------ Data provided

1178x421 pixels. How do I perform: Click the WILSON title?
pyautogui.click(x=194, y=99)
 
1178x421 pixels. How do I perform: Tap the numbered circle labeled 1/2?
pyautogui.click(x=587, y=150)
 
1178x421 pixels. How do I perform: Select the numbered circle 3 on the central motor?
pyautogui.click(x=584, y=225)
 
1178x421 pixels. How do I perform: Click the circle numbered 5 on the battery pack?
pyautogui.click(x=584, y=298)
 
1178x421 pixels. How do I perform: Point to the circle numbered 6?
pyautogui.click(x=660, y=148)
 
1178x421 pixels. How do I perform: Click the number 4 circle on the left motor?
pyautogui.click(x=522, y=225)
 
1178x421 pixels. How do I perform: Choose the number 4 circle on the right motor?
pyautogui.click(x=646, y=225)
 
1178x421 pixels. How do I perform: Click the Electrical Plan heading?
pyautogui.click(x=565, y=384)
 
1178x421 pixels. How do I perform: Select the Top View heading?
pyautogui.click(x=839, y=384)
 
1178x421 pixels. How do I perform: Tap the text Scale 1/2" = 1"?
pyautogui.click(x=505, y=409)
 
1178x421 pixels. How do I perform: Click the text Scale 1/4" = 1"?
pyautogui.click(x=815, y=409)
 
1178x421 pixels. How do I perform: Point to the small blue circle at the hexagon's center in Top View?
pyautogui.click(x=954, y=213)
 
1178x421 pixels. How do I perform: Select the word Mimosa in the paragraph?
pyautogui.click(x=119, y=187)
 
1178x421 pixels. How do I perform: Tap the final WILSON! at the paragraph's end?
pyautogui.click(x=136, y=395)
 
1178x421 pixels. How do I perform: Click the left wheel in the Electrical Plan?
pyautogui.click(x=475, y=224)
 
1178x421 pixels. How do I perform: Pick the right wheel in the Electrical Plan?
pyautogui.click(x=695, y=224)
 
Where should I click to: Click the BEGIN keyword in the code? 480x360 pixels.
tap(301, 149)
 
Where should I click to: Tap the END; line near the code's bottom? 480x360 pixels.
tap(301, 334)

------------

Problem requirements –
Rewrite the lines from the one containing "1178x421 pixels. How do I perform: Choose" through the one containing "pyautogui.click(x=119, y=187)", swapping "heading" for "label" and keeping everything else the same. Give only those lines.

Task result –
1178x421 pixels. How do I perform: Choose the number 4 circle on the right motor?
pyautogui.click(x=646, y=225)
 
1178x421 pixels. How do I perform: Click the Electrical Plan label?
pyautogui.click(x=565, y=384)
 
1178x421 pixels. How do I perform: Select the Top View label?
pyautogui.click(x=839, y=384)
 
1178x421 pixels. How do I perform: Tap the text Scale 1/2" = 1"?
pyautogui.click(x=505, y=409)
 
1178x421 pixels. How do I perform: Click the text Scale 1/4" = 1"?
pyautogui.click(x=815, y=409)
 
1178x421 pixels. How do I perform: Point to the small blue circle at the hexagon's center in Top View?
pyautogui.click(x=954, y=213)
 
1178x421 pixels. How do I perform: Select the word Mimosa in the paragraph?
pyautogui.click(x=119, y=187)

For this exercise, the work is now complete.